Muchacho de mirada seductora, se sabía amado, y ella no sería jamás una de aquellas que le cerraban los ojitos y sucumbían.

Ahora ya no era el muchachito soberbio, gallardo y conquistador. Ella tampoco la misma. Sus ojos se miraron y se sonrieron. Caminó segura como si lo hubiese visto por última vez ayer. El temblaba. Y ella no le daba importancia.

El le sonreía, le hablaba...ella sorda…pero escuchaba.

Por primera vez en tanto tiempo, se volvían a ver. Ella en su mundo divagaba. Y pensar que mis ojos le lloraron tantas veces. Y pensar que mis labios pronunciaron su nombre cuando no debían. Y la vida me lo devuelve como una hoja marchita que el viento de otoño la hace crepitar oscilante ante mis ojos, frente a frente y yo sostengo erguida la mirada.

Lo siente cansado, desdibujado y su pensamiento la transporta a otras tardes. Ella saliendo del liceo. Él esperándola. Caminando tomados de la mano por aquella avenida, riendo, amando en esos días de eterna primavera.

La tarde se puso gris, una bruma espesa comenzó a poblarlo todo. De pronto se vio vestida de uniforme, su pelo largo le cubría los hombros cayendo en cascada por la espalda. Su risa de muchacha poblaba la ciudad...

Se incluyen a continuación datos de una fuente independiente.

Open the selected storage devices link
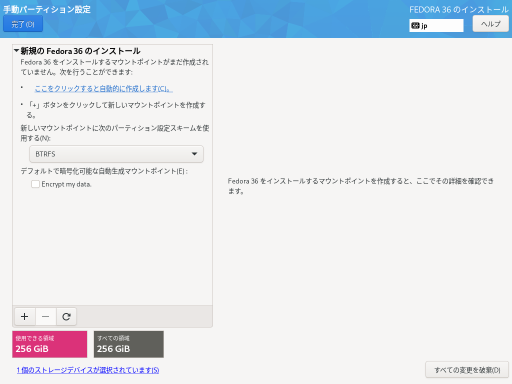Screen dimensions: 512x384 coord(88,370)
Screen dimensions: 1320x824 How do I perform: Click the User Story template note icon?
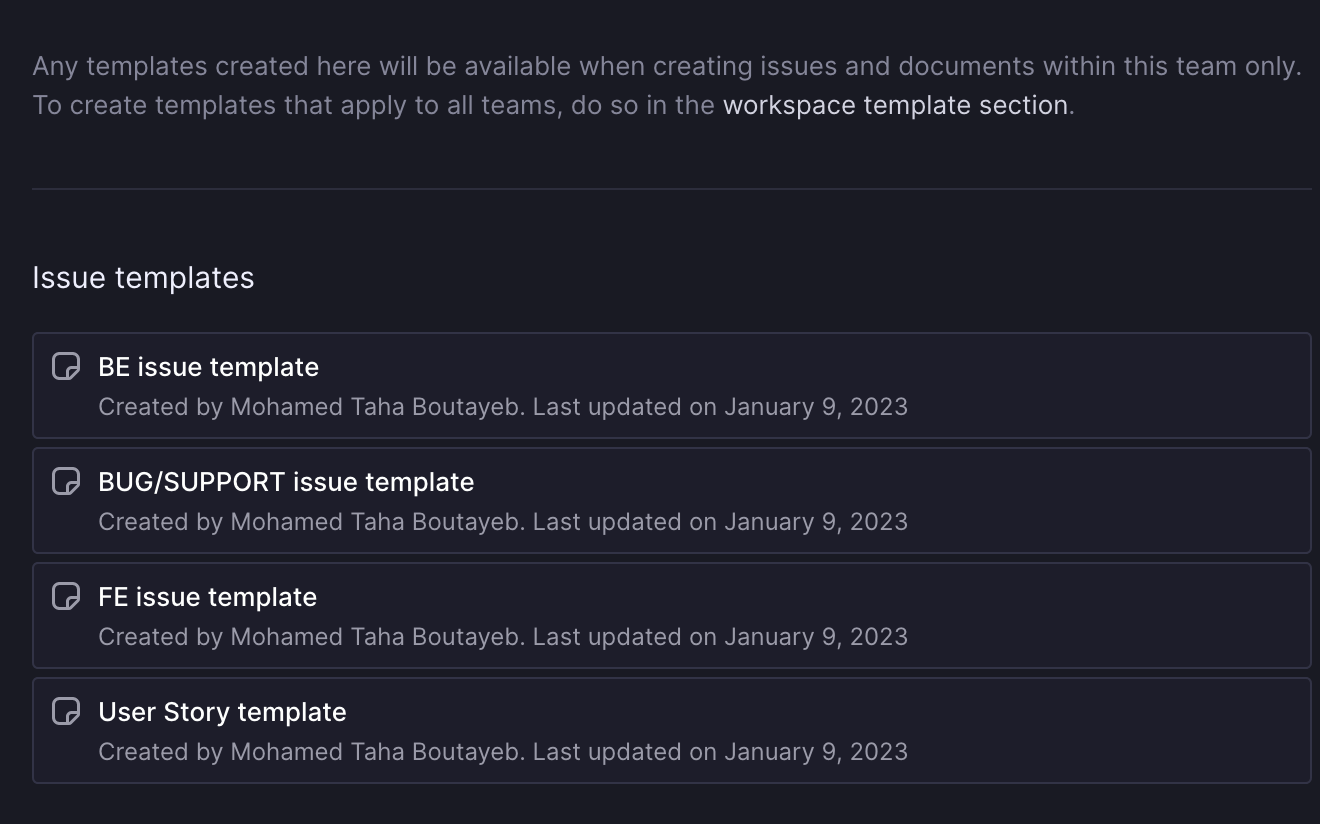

Sus labios le besaban, le besaban tanto que todo era un beso, beso de calles, de árboles que salían al paso, sus labios apretaban, quemaban y la hacían apartarlo. Luego sumisa lo cobijaba aún más, para seguir besándolo. La bruma de la noche caía sobre ellos.

Una mano que toma la suya la saca de sus cavilaciones. José la mira y se acerca despacio, tan despacio…y cerrando los ojos, corresponde a su beso. Lo atrapa, lo envuelve, ahora es ella quien tiene el dominio. Lo encarcela a sus labios susurrando. El abrazo los apresa y los deja sumidos en un dulce recuerdo. Se apartan y sus ojos se miran estupefactos, sonríen. Tiemblan. ( No saben que son ancianos)

Una fina lluvia les moja el pelo, la cara, los ojos, los labios; empapados corren a buscar refugio, van abrazados. Sus ojos no distinguen la lluvia de las Lágrimas, ambos no saben que están llorando. Sus almas se han encontrado en el ocaso. Ella con su pelo mojado, un chirrido de bocinas y luces volando…La lluvia fina sobre sus cuerpos que han caído anudados, abruptamente. La gente observando atónitos. Aparecieron de improviso decía el chofer del auto. Sus manos entrelazadas y sus cuerpos inertes bajo la lluvia. Una sonrisa abunda en los labios de ambos.